Améliorer le service

Dans la partie septentrionale du continent, la Royal Air Maroc (RAM), qui dessert 16 destinations en Afrique subsaharienne, semble désormais, après l’échec de son idylle avec le défunt Air Sénégal International (ASI), donner la priorité à la défense de ses parts sur son marché domestique, pris d’assaut par les compagnies européennes et moyen-orientales à bas coûts. Ainsi, le transporteur chérifien (1,5 milliard de dollars de chiffre d’affaires en 2009) est entré en négociation en juillet avec le groupe de voyage britannique TUI pour une prise de participation majoritaire (plus de 60 %) dans sa filiale Jet4You.

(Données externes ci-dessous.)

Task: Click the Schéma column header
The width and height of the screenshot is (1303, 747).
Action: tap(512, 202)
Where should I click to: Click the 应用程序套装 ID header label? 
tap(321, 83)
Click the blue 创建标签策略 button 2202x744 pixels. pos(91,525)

La RAM, n’ayant pas connu le succès escompté avec Atlas Blue, mise maintenant sur cette future acquisition pour rivaliser avec Ryanair, EasyJet, Transavia, Air Arabia… qui surfent sur le succès du tourisme dans le royaume. Et pour ne pas rééditer les erreurs du passé, le transporteur marocain laissera la gestion de sa nouvelle acquisition à TUI, qui dispose d’une meilleure connaissance du métier de low-cost.

Une autre piste pour conquérir le marché subsaharien pourrait être la création d’une entité entre différents opérateurs maghrébins. C’est en tout cas ce que laisse penser Wahid Bouabdallah, PDG d’Air Algérie. « J’ai eu d’excellentes discussions avec mes collègues de la région, explique-t-il, et l’idée avance doucement. »

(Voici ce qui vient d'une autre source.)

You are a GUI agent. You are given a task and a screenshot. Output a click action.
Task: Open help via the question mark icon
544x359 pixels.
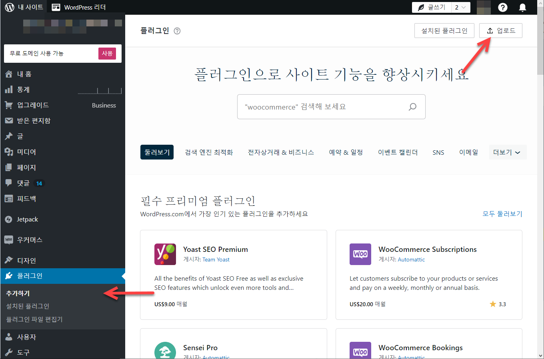503,7
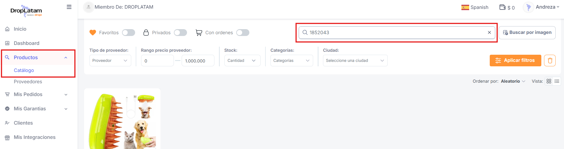Expand the Categorías dropdown

pos(291,61)
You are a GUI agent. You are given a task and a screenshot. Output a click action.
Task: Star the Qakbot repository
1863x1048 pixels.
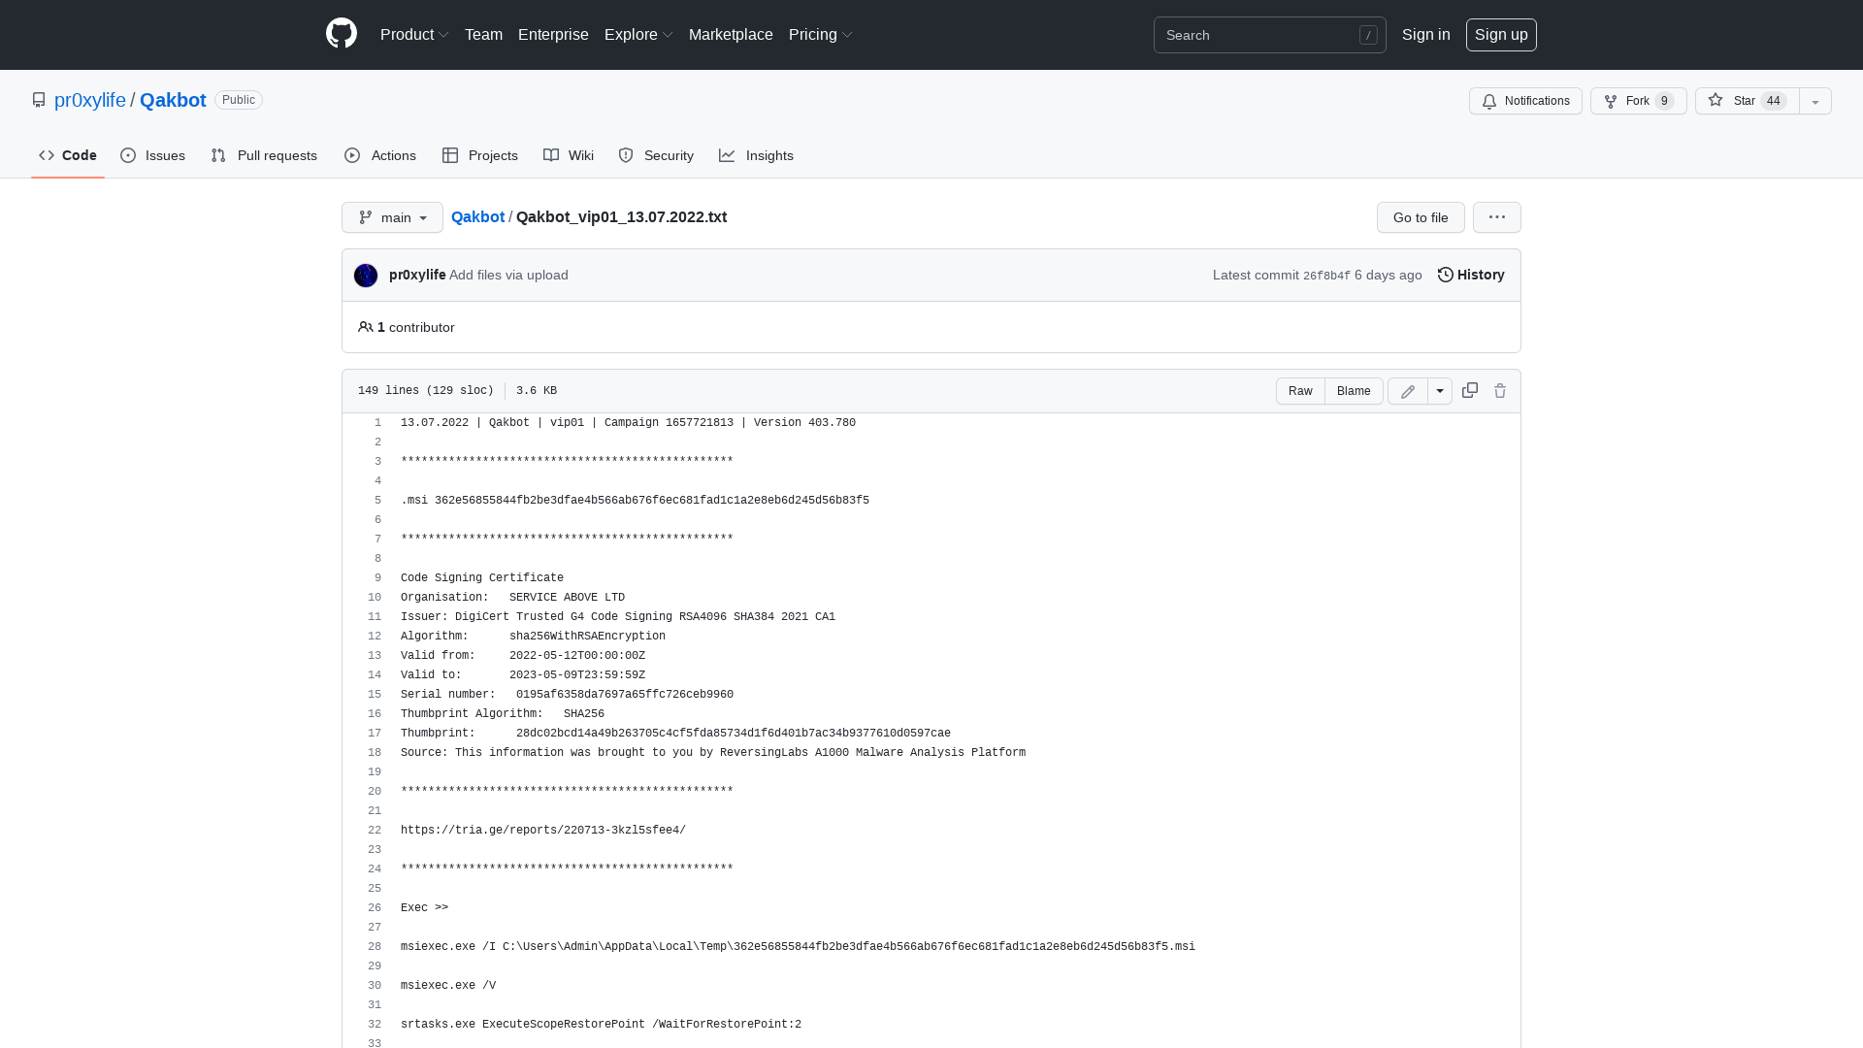click(1744, 101)
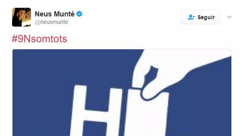Follow the account with the Seguir button
The width and height of the screenshot is (242, 136).
[201, 17]
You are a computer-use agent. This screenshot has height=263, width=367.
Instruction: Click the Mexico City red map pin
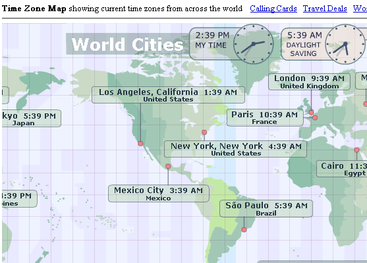[168, 167]
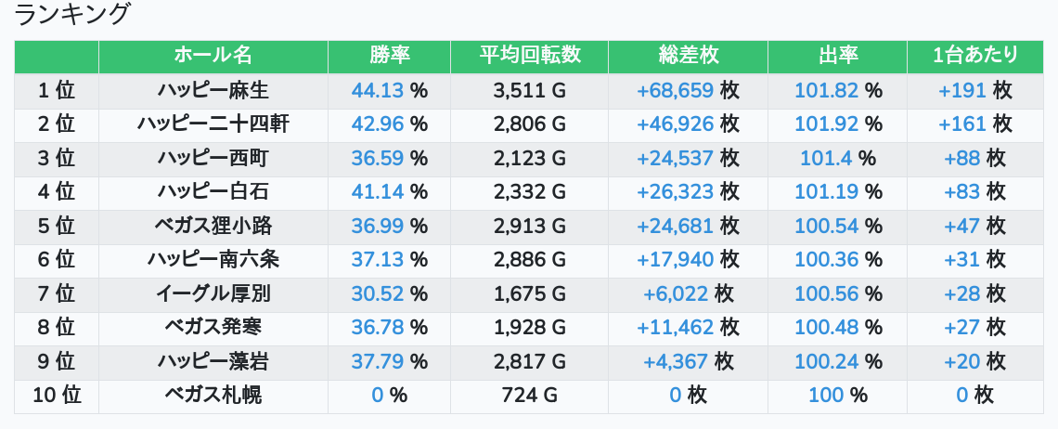Screen dimensions: 1058x429
Task: Select the +68,659 total difference value
Action: [675, 90]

Si une chose est de renforcer sa présence sur le marché pour exister face à la concurrence des compagnies occidentales, notamment sur des liaisons intercontinentales, une autre chose sera de satisfaire convenablement les attentes des passagers. Ainsi, Cheikh Tidiane Camara, le PDG du cabinet de conseil spécialisé Ectar, estime que « fournir des services aux standards internationaux s’impose plus que jamais aux transporteurs africains ».

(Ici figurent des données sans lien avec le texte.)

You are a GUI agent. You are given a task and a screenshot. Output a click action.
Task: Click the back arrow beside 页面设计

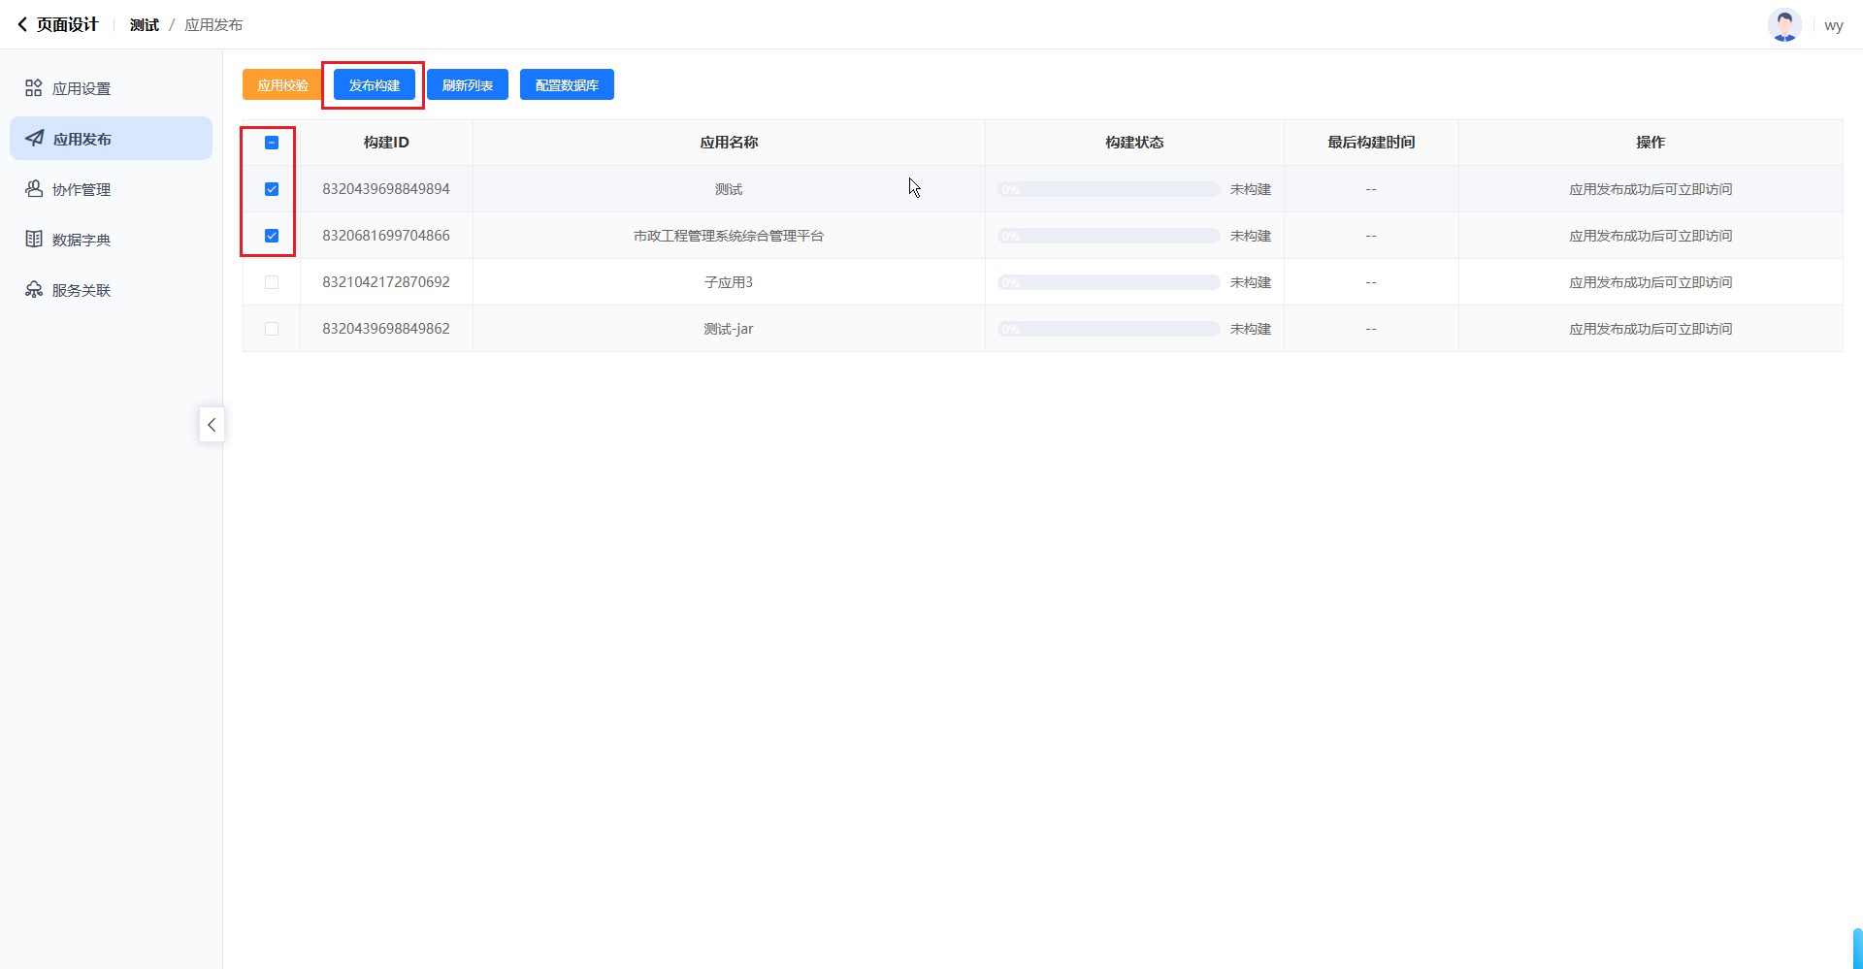22,24
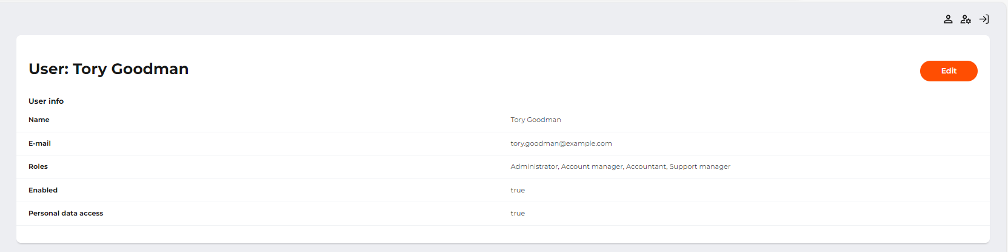
Task: Click the 'Enabled' field label
Action: pyautogui.click(x=43, y=190)
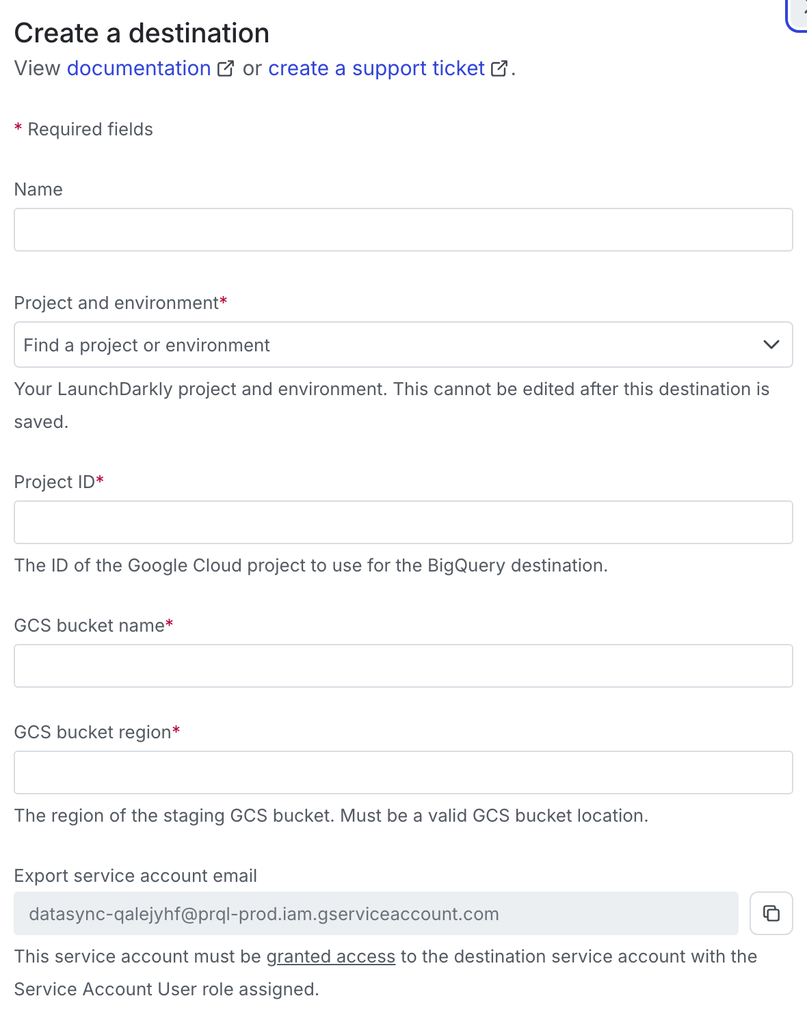Image resolution: width=807 pixels, height=1009 pixels.
Task: Click the external link icon beside support ticket
Action: (499, 68)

Titus Naikuni, le PDG de Kenya Airways, le confirme : « Avec la concurrence, vous devez vous assurer que votre service est le meilleur, et que la qualité de votre produit est supérieure à celle des autres. Ainsi s’explique notre longévité sur la desserte de Londres, une ligne sur laquelle nous avons significativement augmenté nos capacités. » Mais il n’y a pas que le service. Certains spécialistes avancent que les transporteurs africains auront, par ailleurs, fort à gagner à se départir de l’emprise de leurs gouvernements et à jouer essentiellement sur des intérêts purement économiques.

Premiers bénéfices

S’émanciper des lourdeurs politiques et gouvernementales a été justement la principale motivation qui a conduit à la création, en 2009, de la nouvelle compagnie sénégalaise, Sénégal Airlines. Mais il faut croire que cela n’a pas suffi, puisque le nouveau transporteur – dont le capital de 34 millions de dollars est détenu à 64 % par des privés – peine toujours à décoller. Le dernier rendez-vous manqué remonte à septembre. En attendant son hypothétique lancement, Sénégal Airlines a opté pour l’appui technique et commercial d’Emirates Airlines, contrairement à Asky et à Air Cemac, qui ont choisi des parrains africains.

Et pendant que la nouvelle compagnie sénégalaise prend son temps pour se mettre en piste, les acteurs présents profitent de la croissance. L’Iata prévoit que le secteur aérien africain fera cette année, pour la première fois depuis 2002, des profits d’environ 80 millions d’euros. Ainsi, Kenya Airways, qui a connu un exercice 2008-2009 déficitaire, vient d’annoncer des bénéfices nets semestriels de plus de 15 millions de dollars. Et Ethiopian Airlines compte multiplier ses profits par six (à 10 milliards de dollars) à l’horizon 2025.